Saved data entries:
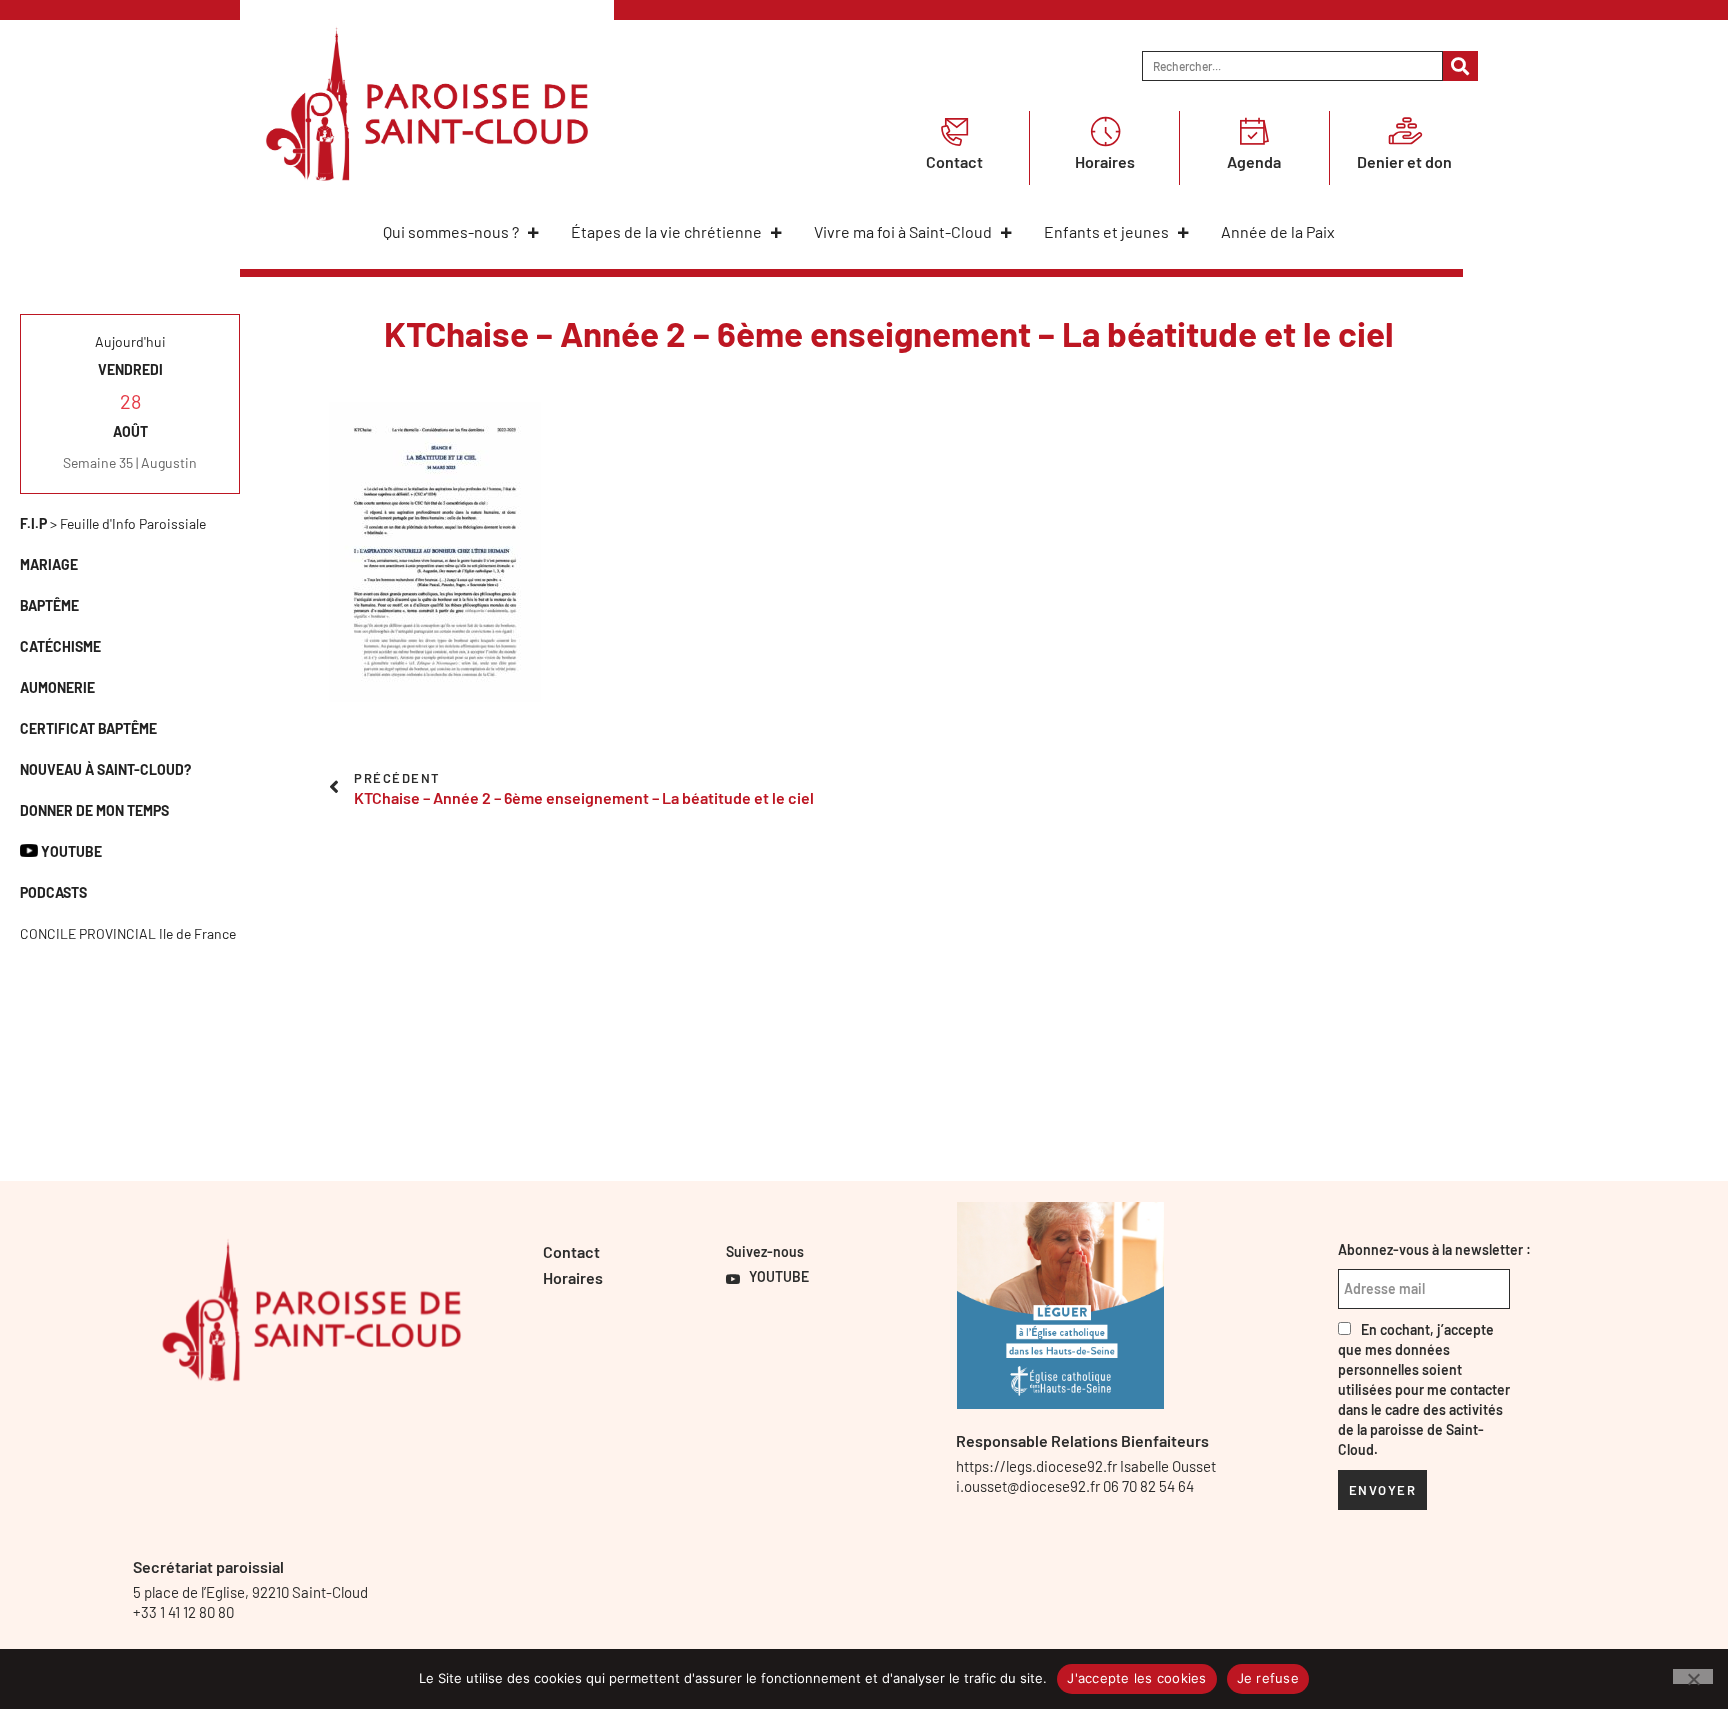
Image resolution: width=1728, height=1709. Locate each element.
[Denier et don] (1405, 131)
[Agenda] (1254, 131)
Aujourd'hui (130, 341)
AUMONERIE (57, 687)
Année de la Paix (1278, 231)
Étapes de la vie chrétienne (666, 231)
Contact (954, 161)
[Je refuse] (1693, 1676)
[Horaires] (1105, 131)
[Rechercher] (1460, 66)
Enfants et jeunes (1106, 231)
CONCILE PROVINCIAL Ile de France (128, 933)
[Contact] (955, 131)
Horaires (1105, 161)
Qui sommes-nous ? (451, 231)
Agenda (1254, 161)
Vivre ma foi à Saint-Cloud (903, 231)
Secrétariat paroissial (208, 1566)
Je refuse (1268, 1678)
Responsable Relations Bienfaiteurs (1082, 1440)
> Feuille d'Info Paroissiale (113, 523)
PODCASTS (53, 892)
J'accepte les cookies (1136, 1678)
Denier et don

■ YOUR INSTRUCTIONS
Give back, word for word, the lines of the records that run from the one holding "[Horaires] (1105, 131)" to the very last.

■ ANSWER TO THE PROBLEM
[Horaires] (1105, 131)
[Rechercher] (1460, 66)
Enfants et jeunes (1106, 231)
CONCILE PROVINCIAL Ile de France (128, 933)
[Contact] (955, 131)
Horaires (1105, 161)
Qui sommes-nous ? (451, 231)
Agenda (1254, 161)
Vivre ma foi à Saint-Cloud (903, 231)
Secrétariat paroissial (208, 1566)
Je refuse (1268, 1678)
Responsable Relations Bienfaiteurs (1082, 1440)
> Feuille d'Info Paroissiale (113, 523)
PODCASTS (53, 892)
J'accepte les cookies (1136, 1678)
Denier et don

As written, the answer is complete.